Richard,

You brought up the issue of frame relay in response to the fixed IP/NAT
question.  I have a question and therefore hoping you might know more about
this topic (I'm sure more than I do.)

In the Chicago area, Ameritech just began an aggressive campaign into the
DSL business.  They are not only providing the line connection, as they have
already been doing for DSL in general, but also are the ISP provider
(ameritech.net rather than covad or northpoint, who have been the main
suppliers in this area).  No more resellers, one can go Ameritech direct.

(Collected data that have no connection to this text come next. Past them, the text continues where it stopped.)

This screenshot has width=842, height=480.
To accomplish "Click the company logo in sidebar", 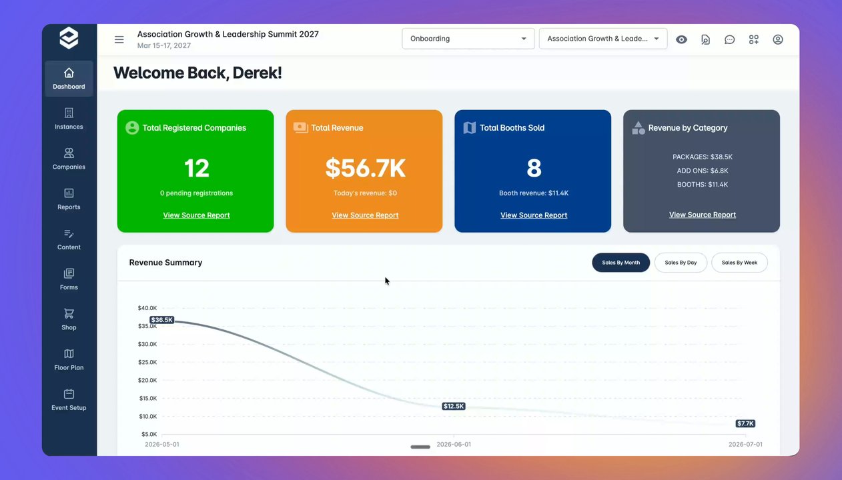I will point(69,39).
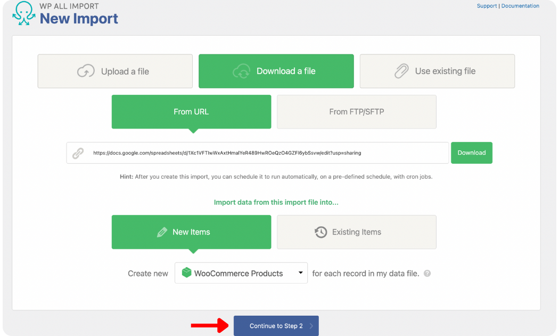Select New Items import target
This screenshot has height=336, width=559.
(x=191, y=232)
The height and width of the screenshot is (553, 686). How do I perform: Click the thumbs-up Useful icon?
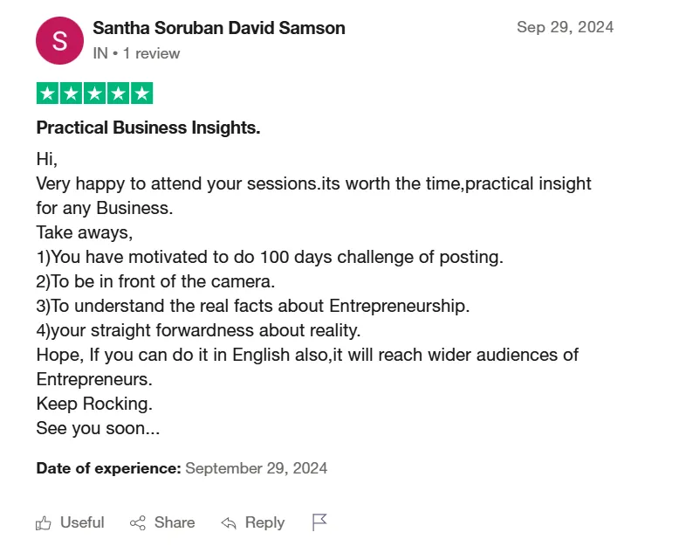point(44,522)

The key here is that they are providing DSL at a very inexpensive price.
Most DSL providers have a tiered pricing scheme for offices. For SDSL, 768K
downstream and 128K upstream, they want between $400 and $600 per month.
Ameritech offers this for significantly less.  For a single user account,
dynamic IP, 768K down and 128K up, they sell it for $39 per month, and $69
per month for "multi-user" which comes with a DSL router (you pay $450 for
this box, just reduced from $600).

Here's the rub.  I figure $39 per month, forget their router, I'll use STN.
And order it for my clients.  They fax a sheet to my client saying, OK,
we're putting in the line for a single user account - and it requires an ATM
card to be put in the computer and they are taking out any ethernet card in
that computer.  ATM what's that all about.  I call Ameritech and they say
it's a marketing decision, if you want ethernet you have to go to the $69
per month and buy the router.

So, Richard, what's the deal with ATM (different than frame relay?).  Can
one forgo the ATM card and use a "bridge" which connects to the DSL/ATM
cloud and then somehow hub over to ethernet and still use STN?

If one can save the $450 and the $20 per month ($240 per year) is it worth
it to try and get the ATM bridged to ethernet.  And finally what nasty
configurations are involved or is it pretty straight forward and Ameritech
is just trying to throw a monkey wrench into this to keep me off base?

What bridge do you recommend?  And then do you just "uplink" connect the
bridge to the ethernet hub?

Any help would be appreciated.

Arnie
[EMAIL PROTECTED]



"Richard G. Samuels" wrote:

> Do you mean a frame relay? Do you connect with a bridge or a router? If
> you connect with a bridge, you can connect an ethernet hub to the
> bridge, plug the four workstations into the hub and assign the
> appropriate IP address to each workstation. You would then plug the STN
> box into the hub and configure it normally.